Son sourire malicieux s'est complètement transformé en une tendre pitié.
« J'avais tort, j'avais tort... »
Ses sanglots commencèrent par des gémissements étouffés dans sa gorge par ses baisers, une protestation futile qui se transforma peu à peu en gémissements passionnés.
64. Concentration.
Il l'embrassa, sa respiration s'accélérant.
Xiao Yuan sentit une étreinte se resserrer autour de sa taille, et il la tira hors de l'eau, effleura la roche et s'envola jusqu'au sommet de la cascade.
Au-dessus de la cascade s'étend une vaste zone de rochers massifs polis par l'eau. L'eau du ruisseau, reflétée par les bambous verts environnants, est claire et bleue, et murmure doucement en s'écoulant lentement et paisiblement sur le lit rocheux, avant de dévaler la falaise pour former la cascade.
« Toi… » Xiao Yuan fronça les sourcils, perplexe. Bien que ses compétences ne soient plus aussi développées qu’avant, il était toujours capable de bondir hors de l’eau et de prendre appui sur elle. Il était loin d’être faible ! Puis… puis… il fit semblant de trébucher sur le rocher !
La colère la submergea de nouveau. Il l'avait déjà plaquée au sol sur la plage de galets réchauffée par le soleil, ses mains s'agitant nerveusement sous ses vêtements trempés. Elle lui donna un coup de poing dans le bas-ventre, et il gémit.

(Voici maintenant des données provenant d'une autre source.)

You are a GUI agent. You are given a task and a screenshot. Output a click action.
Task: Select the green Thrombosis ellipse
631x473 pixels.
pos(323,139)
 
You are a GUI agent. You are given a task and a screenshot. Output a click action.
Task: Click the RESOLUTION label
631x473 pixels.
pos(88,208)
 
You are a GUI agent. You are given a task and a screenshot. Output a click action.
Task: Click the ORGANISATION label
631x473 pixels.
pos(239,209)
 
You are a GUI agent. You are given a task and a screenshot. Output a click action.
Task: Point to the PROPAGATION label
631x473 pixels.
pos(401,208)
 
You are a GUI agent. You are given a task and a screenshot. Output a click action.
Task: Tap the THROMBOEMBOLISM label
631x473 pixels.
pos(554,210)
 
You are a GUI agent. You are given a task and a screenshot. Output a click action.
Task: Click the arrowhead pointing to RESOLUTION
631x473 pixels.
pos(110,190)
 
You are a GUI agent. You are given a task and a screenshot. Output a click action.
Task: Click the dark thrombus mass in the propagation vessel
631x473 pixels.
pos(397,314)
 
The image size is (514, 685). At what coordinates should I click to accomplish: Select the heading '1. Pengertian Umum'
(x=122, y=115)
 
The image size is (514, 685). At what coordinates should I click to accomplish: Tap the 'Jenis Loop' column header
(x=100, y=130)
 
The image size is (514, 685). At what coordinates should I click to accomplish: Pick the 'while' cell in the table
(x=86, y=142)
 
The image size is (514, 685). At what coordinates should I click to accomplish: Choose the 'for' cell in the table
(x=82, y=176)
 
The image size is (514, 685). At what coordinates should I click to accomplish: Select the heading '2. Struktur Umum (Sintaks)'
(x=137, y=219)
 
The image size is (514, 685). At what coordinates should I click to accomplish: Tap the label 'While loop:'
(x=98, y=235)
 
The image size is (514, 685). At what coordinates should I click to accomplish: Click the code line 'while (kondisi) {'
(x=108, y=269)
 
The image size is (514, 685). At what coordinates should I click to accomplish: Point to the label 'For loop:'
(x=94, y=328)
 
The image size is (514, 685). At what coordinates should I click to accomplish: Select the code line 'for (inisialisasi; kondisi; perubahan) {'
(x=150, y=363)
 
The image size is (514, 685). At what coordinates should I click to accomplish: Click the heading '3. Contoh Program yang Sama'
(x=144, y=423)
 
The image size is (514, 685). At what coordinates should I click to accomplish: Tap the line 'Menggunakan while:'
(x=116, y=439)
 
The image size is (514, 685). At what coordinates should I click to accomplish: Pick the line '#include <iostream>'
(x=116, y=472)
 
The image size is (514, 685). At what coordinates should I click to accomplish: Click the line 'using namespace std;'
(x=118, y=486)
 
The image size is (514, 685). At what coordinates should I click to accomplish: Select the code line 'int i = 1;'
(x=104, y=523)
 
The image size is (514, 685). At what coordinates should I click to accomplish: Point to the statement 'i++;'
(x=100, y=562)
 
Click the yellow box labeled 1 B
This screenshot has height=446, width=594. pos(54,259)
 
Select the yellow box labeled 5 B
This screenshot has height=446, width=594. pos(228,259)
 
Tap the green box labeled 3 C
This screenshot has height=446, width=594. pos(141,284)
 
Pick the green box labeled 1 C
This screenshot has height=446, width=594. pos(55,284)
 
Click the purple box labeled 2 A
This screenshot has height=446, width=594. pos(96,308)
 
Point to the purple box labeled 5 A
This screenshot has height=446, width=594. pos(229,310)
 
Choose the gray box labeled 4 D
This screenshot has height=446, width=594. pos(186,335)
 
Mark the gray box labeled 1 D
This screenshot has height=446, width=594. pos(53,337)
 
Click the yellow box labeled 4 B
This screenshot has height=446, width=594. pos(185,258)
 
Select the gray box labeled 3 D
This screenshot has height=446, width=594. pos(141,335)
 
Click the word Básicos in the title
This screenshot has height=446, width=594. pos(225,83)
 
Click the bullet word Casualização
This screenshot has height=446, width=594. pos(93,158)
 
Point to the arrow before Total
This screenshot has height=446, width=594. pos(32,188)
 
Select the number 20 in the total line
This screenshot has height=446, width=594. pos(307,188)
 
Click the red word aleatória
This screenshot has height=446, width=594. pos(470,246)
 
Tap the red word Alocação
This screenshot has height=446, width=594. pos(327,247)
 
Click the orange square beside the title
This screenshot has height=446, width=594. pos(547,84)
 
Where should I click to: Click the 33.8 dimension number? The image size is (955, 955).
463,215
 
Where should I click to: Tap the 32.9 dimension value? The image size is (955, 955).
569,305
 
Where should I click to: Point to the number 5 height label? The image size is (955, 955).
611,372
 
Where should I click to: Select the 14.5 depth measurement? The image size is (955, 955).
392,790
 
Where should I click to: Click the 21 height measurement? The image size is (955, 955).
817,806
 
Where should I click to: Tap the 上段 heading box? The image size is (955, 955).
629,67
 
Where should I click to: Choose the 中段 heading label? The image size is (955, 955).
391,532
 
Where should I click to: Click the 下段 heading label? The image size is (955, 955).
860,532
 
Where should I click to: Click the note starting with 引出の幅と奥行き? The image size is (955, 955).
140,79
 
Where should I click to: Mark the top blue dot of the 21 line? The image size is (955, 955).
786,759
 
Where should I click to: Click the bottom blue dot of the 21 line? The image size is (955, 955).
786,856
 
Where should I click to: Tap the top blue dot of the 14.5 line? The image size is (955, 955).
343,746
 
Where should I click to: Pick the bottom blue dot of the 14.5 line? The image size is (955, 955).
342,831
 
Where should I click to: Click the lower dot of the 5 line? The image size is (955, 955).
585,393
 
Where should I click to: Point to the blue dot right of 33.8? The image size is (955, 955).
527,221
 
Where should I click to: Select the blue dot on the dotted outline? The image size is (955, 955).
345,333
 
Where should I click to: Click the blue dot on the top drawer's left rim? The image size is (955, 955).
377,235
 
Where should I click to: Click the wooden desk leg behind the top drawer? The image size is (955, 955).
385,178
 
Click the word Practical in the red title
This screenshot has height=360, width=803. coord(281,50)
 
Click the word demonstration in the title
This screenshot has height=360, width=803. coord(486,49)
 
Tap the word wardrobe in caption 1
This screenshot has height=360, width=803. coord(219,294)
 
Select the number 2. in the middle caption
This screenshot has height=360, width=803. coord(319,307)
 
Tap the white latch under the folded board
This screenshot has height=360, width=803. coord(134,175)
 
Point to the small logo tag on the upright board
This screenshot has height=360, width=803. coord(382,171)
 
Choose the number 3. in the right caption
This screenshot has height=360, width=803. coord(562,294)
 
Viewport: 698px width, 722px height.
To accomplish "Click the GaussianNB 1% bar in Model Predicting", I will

Elle le repoussa d'un coup de pied et se leva furieuse : « Tu m'as menti, tu viens de me mentir ! »
Il se tenait le ventre, allongé sur le rocher avec un sourire amer. « C'est parce que tu es stupide ? »
« Toi ! » Elle était de nouveau au bord des larmes, furieuse, et lui donna un coup de pied dans le dos. Si ce n'était pour… si ce n'était pour… elle lui aurait piétiné le visage !
« Ça fait mal ! » s'écria-t-il doucement, le visage blême.
Elle s'étrangla. Comment pouvait-elle oublier à nouveau ? Elle possédait désormais 60 % du pouvoir que ses maîtres supérieurs lui avaient conféré, ce qui n'était pas négligeable. Son coup de pied… Elle leva frénétiquement le pied, se pencha et le regarda avec anxiété : « Tu es blessé ? Où as-tu mal ? »
Il tendit son long bras et la tira sur le rocher, appuyant également sur elle. « Ça fait mal ici. » Il prit sa petite main et la pressa contre son bas-ventre déjà en érection et brûlant.
Son visage s'empourpra instantanément. « Tu es répugnant ! » Elle tenta de retirer sa main, mais il la retint fermement. Malgré ses vêtements trempés et collants, elle sentait sa chaleur brûlante. Il lui caressa doucement la main.